Application Scenario 4: Corporate R&D Acceleration

The production deployment at novix.science/chat suggests a commercial application path:

  • R&D teams provide domain references
  • AI-Researcher generates multiple research directions
  • Technical teams evaluate and refine the most promising outputs
  • Cycle time from "idea exploration" to "working prototype" reduced from weeks to hours

Limitations for Applications

  1. Domain restriction: Currently validated only on computational AI/ML research. Extension to experimental sciences (biology, chemistry, physics) would require fundamentally different implementation capabilities.

  2. Quality ceiling: Generated papers "approach" human quality but do not consistently match it. Results are most useful as starting points for human refinement, not final outputs.

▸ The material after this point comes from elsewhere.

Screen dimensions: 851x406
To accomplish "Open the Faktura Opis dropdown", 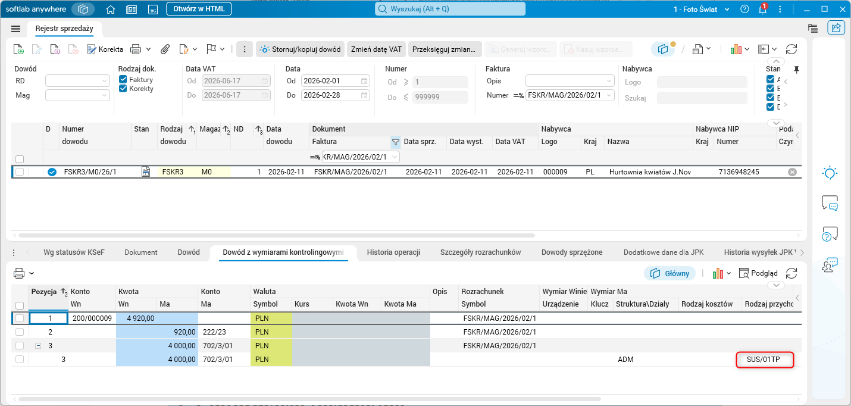I will [x=570, y=80].
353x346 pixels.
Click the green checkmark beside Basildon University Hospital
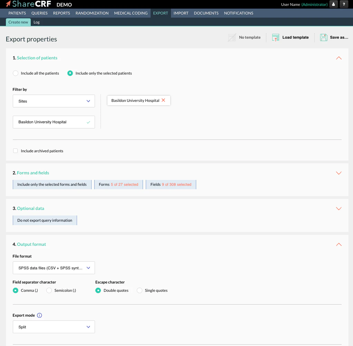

  3. Novelty verification gap: The system generates "novel" ideas relative to its input references, but cannot verify novelty against the full literature. Generated ideas may unknowingly replicate existing unpublished or obscure work.

  4. No experimental feedback integration: The implementation phase executes code but the results do not feed back into the ideation or documentation in a dynamic way that mirrors how human researchers adapt their approach based on experimental outcomes.

  5. Benchmark size limitations: 22 papers across 16 domains means statistical claims about domain-specific performance have limited power. A domain with 1–2 benchmark samples cannot support robust conclusions about the system's capability in that area.

Impact Assessment

Dimension Assessment
Technical novelty High: first complete end-to-end system with bidirectional grounding
Benchmark contribution High: Scientist-Bench fills critical evaluation gap
Reproducibility Moderate: open code but API-dependent, stochastic
Practical impact Growing: 5K+ GitHub stars, NeurIPS acceptance, production deployment
Scientific rigor Moderate: small benchmark, self-evaluation concerns
Influence on field High: widely cited as inspiration by subsequent systems

Relationship to OmniEvolve

AI-Researcher's multi-agent pipeline architecture, benchmark-driven evaluation methodology, and iterative refinement mechanisms are directly relevant to OmniEvolve's design:

AI-Researcher Pattern OmniEvolve Analog
Resource Analyst (bidirectional mapping) Knowledge module (theory↔code grounding for mutation operators)
Divergent-convergent ideation Search backends (diverse candidate generation → fitness evaluation)
Mentor-student refinement Cascade evaluator (iterative quality gates)
Scientist-Bench (two-level evaluation) Benchmark suites (fairness, parity, multi-level assessment)
Docker sandboxing Safety module (restricted subprocess/container execution)
Concept profiles (structured memory) Learning logs (structured knowledge for prompt populations)
Plan Agent (implementation roadmap) Orchestrator (experiment lifecycle planning)

The key transferable insight is the bidirectional grounding principle: linking abstract specifications to concrete implementations prevents hallucination drift, a problem equally relevant in evolutionary algorithm discovery where mutated candidates must faithfully implement their specified behavior.